Nombreux étaient les observateurs qui louaient les Sénateurs hier d'avoir soutiré un choix de première ronde aux Sabres en retour de Robin Lehner et de David Legwand.

Peut-être que je suis dans le champ, mais cette transaction ne m'emballe pas autant, d'abord et avant tout parce que le fougueux gardien suédois a été expédié à un club de la même division que les Sénateurs, comme Ben Bishop avant lui.

C'est certain que Tim Murray a fait une faveur à son oncle Bryan en lui permettant de réparer son erreur de mettre David Legwand sous contrat l'an dernier. Ottawa s'est ainsi débarrassé d'un salaire de 3,5 millions $ la saison prochaine, ce qui n'est pas rien.

«C'était à prendre ou à laisser, [Legwand] devait faire partie de l'échange», a raconté le dg des Sabres lors de son point de presse vendredi midi.

Ce que je comprends, c'est que des clubs comme Edmonton, Calgary ou San Jose, qui avaient un intérêt pour Lehner, ont refusé de payer ce gros prix qui s'ajoutait à celui d'un premier choix. Et ils ont bien fait, alors qu'il y a tant d'autres options au jeu de chaises musicales de gardiens en cours actuellement.

Le 21e choix au total, utilisé pour sélectionner l'attaquant américain Colin White, est mieux d'être bon. Car si Lehner devient un véritable gardien n°1 en jouant 60 parties par saison, plutôt que d'attendre que Craig Anderson se blesse pour jouer régulièrement, les Sénateurs pourront difficilement sortir gagnant à long terme cet échange.

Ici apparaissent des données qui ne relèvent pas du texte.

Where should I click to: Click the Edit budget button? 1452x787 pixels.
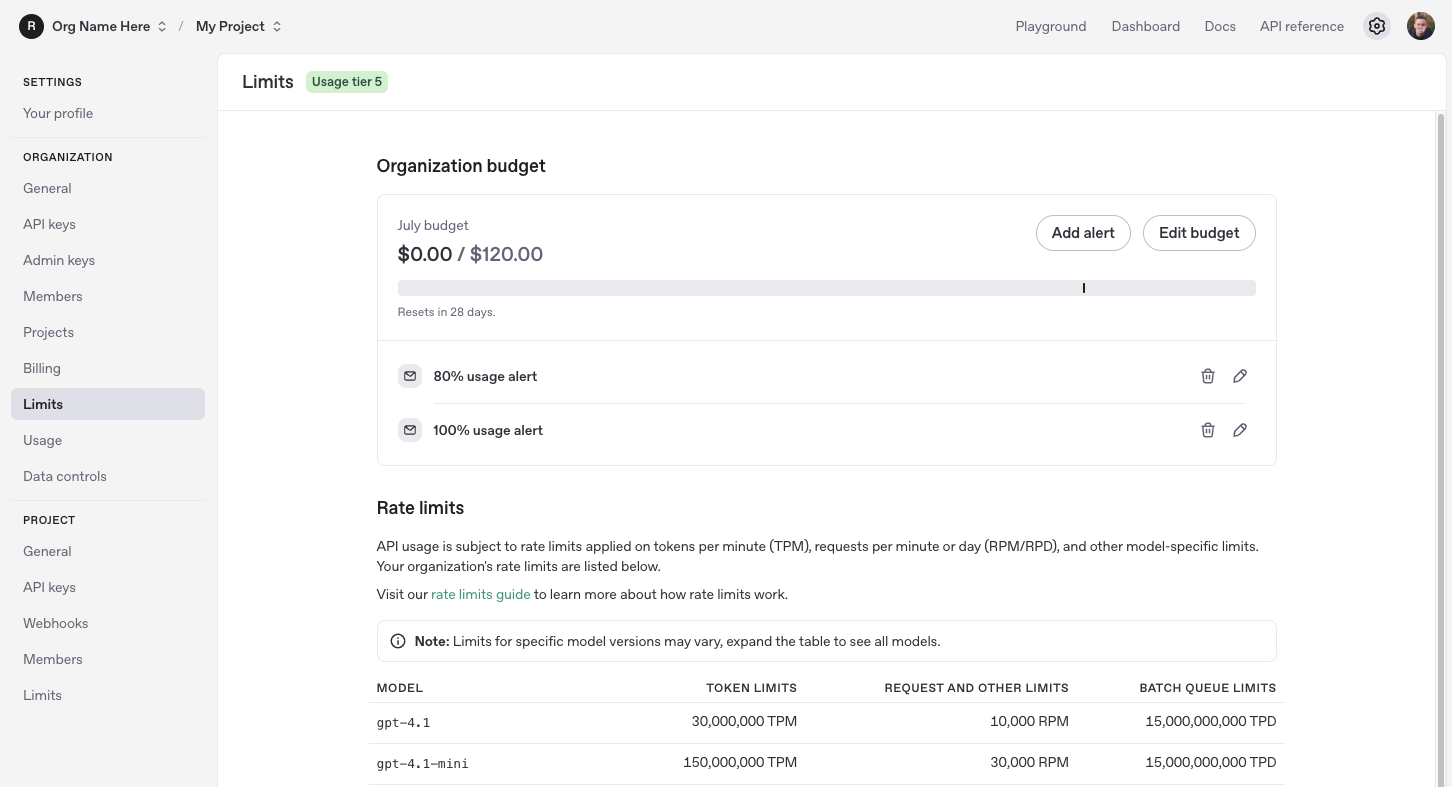click(1199, 232)
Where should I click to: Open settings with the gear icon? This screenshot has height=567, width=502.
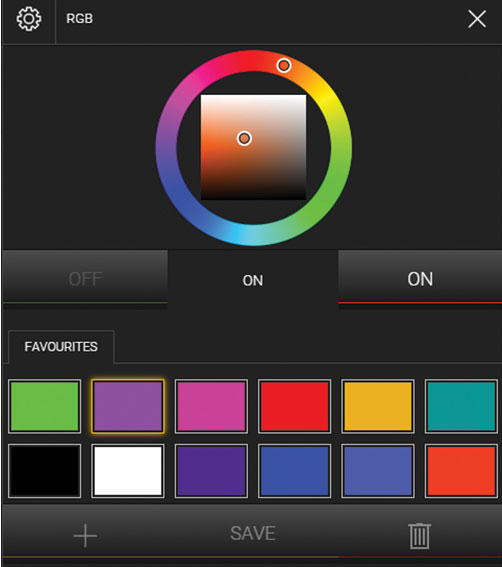coord(29,19)
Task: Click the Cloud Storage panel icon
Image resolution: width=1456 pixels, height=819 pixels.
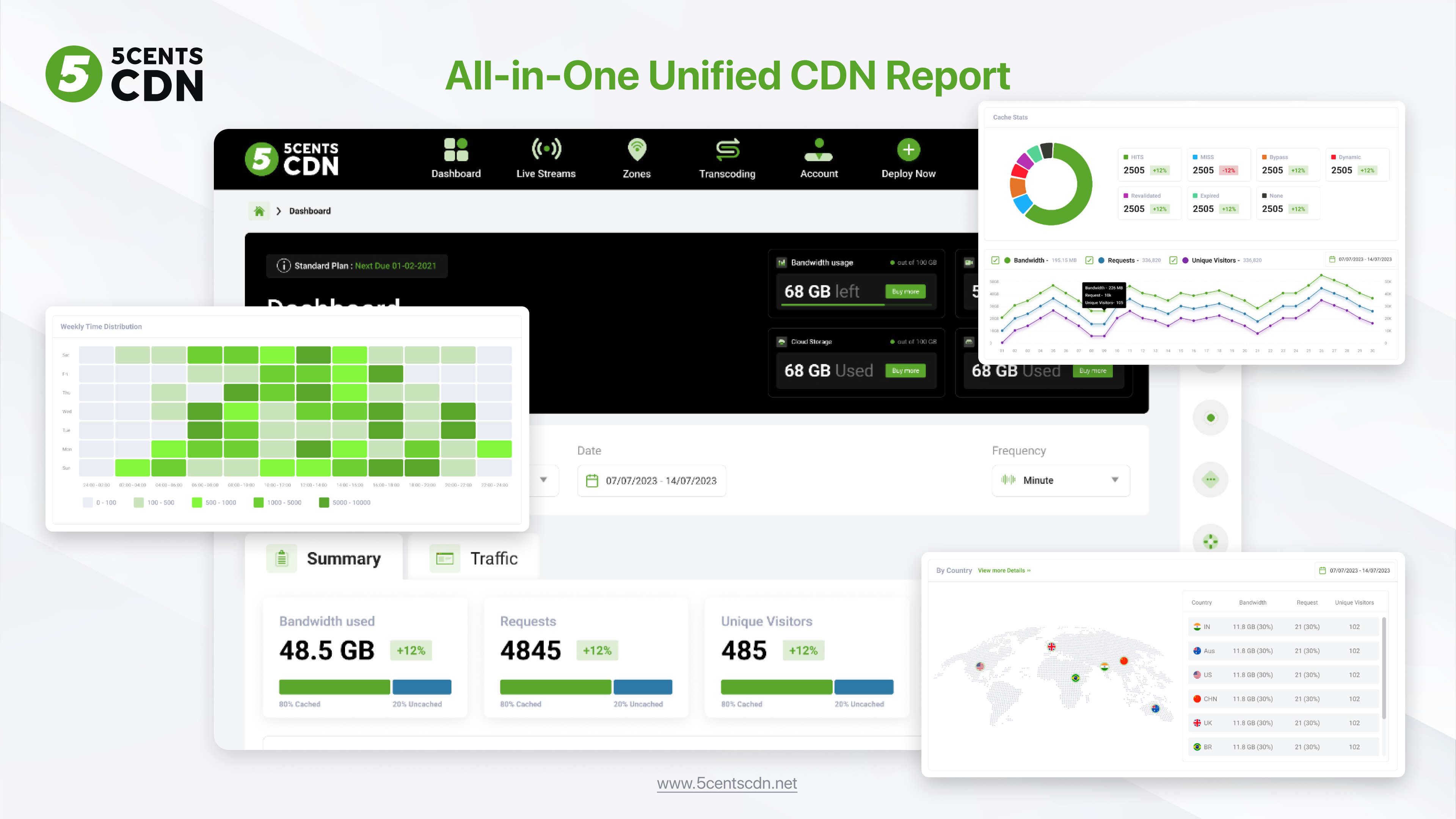Action: (784, 341)
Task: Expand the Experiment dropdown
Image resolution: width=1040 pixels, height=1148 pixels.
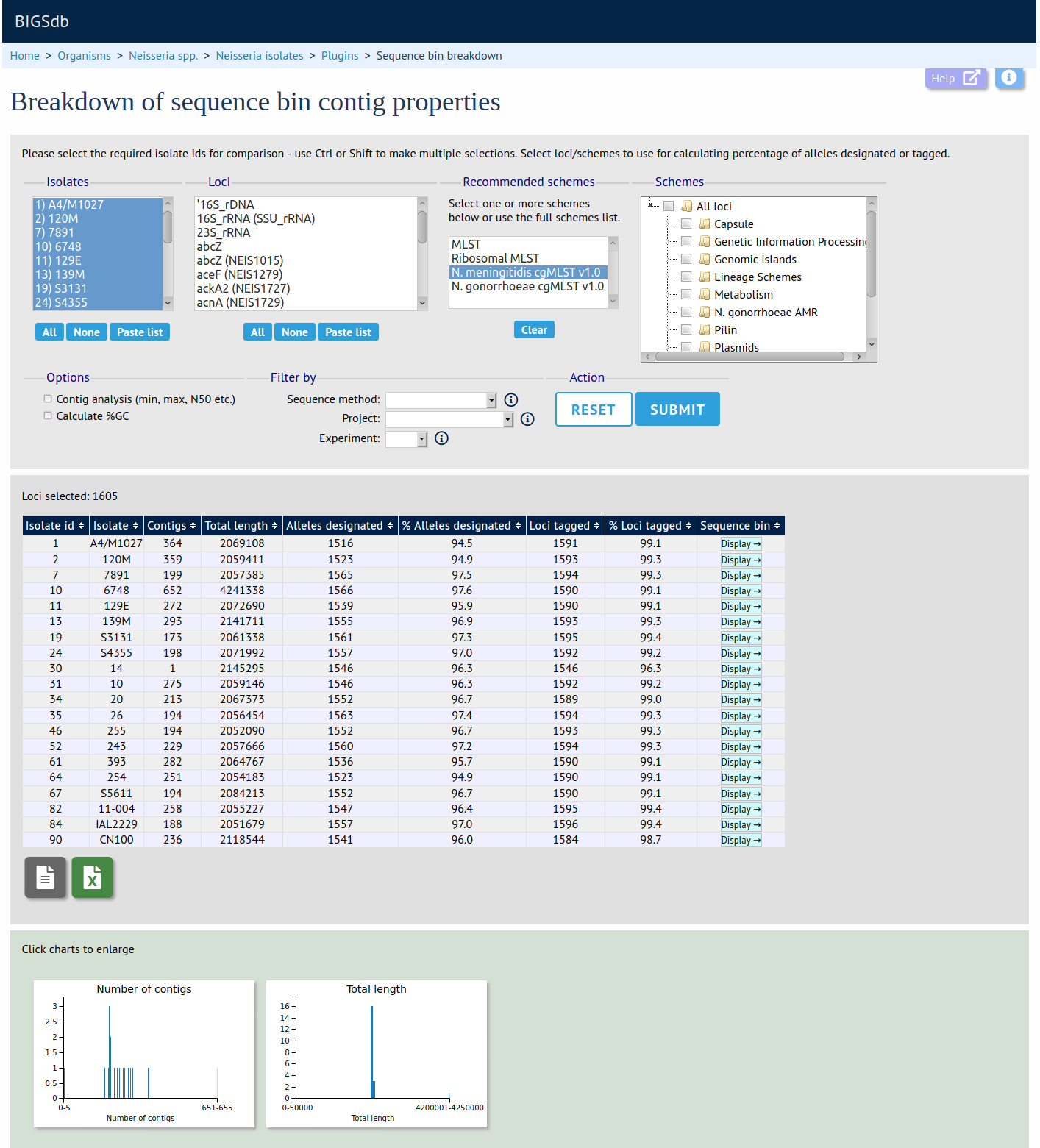Action: tap(406, 439)

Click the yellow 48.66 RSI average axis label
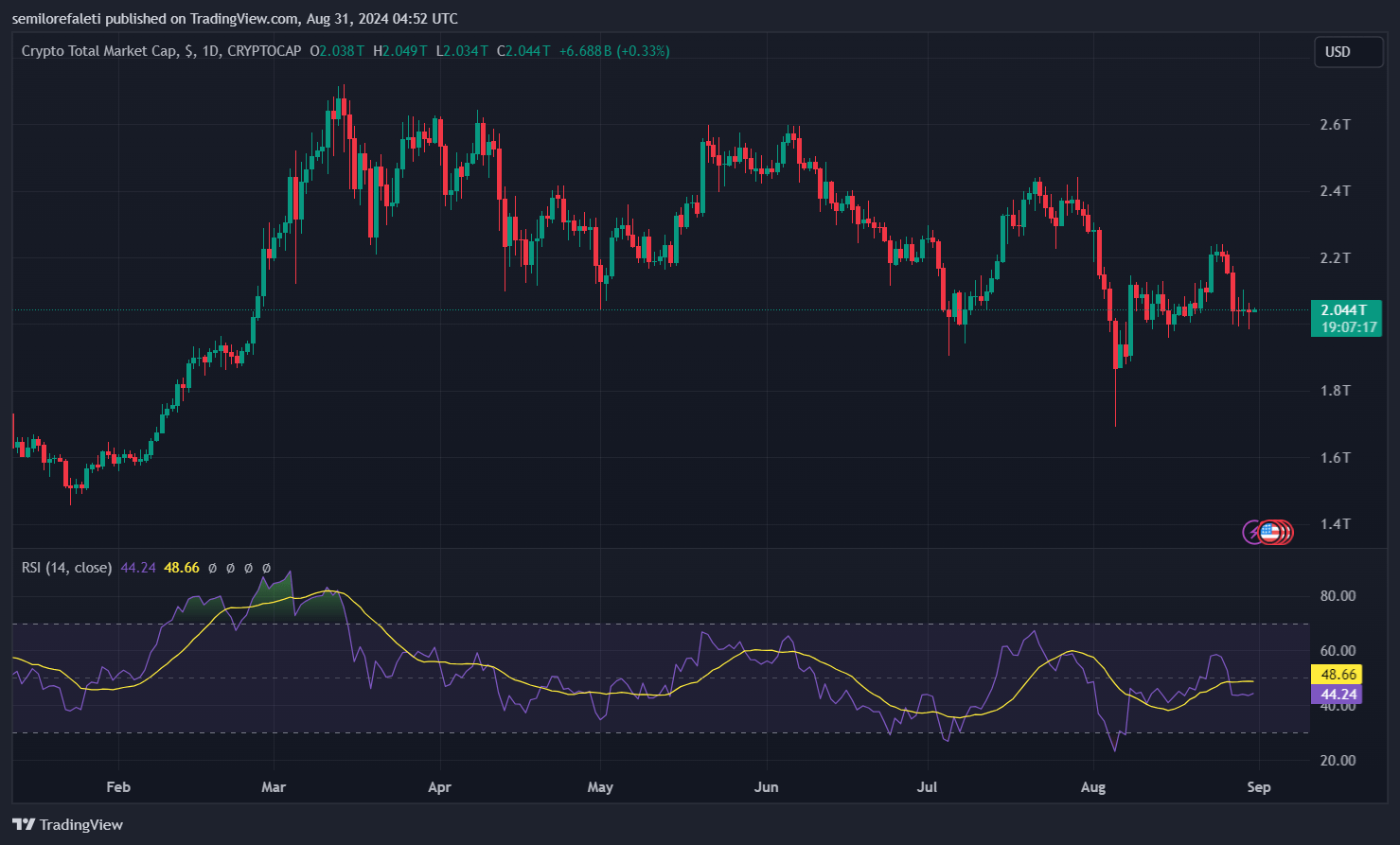(x=1337, y=675)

«Si on m'avait dit que j'obtiendrais (Jack) Eichel, (Evander) Kane et Lehner pour trois premiers choix, j'aurais dit que vous preniez des champignons magiques», a blagué Tim Murray après avoir conclu la transaction.

Les Sabres vont avoir tout un club d'ici quelques années, et connaissant un peu Lehner, ce gardien qui nommait ses piranhas en l'honneur des journalistes couvrant l'équipe, il risque de prendre un malin plaisir à revenir hanter son ancien club.

En passant, cet échange veut dire qu'il devra maintenant vendre sa résidence, l'ancienne de Daniel Alfredsson. Je doute cependant que ce dernier la reprenne: quand je l'ai croisé mercredi à Las Vegas, il confiait qu'il entend demeurer à Détroit la saison prochaine, où il aide à entraîner les équipes de ses trois fils jouant au hockey. «Je n'ai pas de rôle encore, on se parle de temps en temps. On va voir ce qui va arriver, je ne suis pas pressé. Je m'amuse à entraîner mes gars, mais une partie de moi s'ennuie d'être impliqué au niveau le plus élevé», confiait-il, ne se disant «pas assez qualifié» pour le poste d'adjoint à Dave Cameron qui sera bientôt comblé par André Tourigny.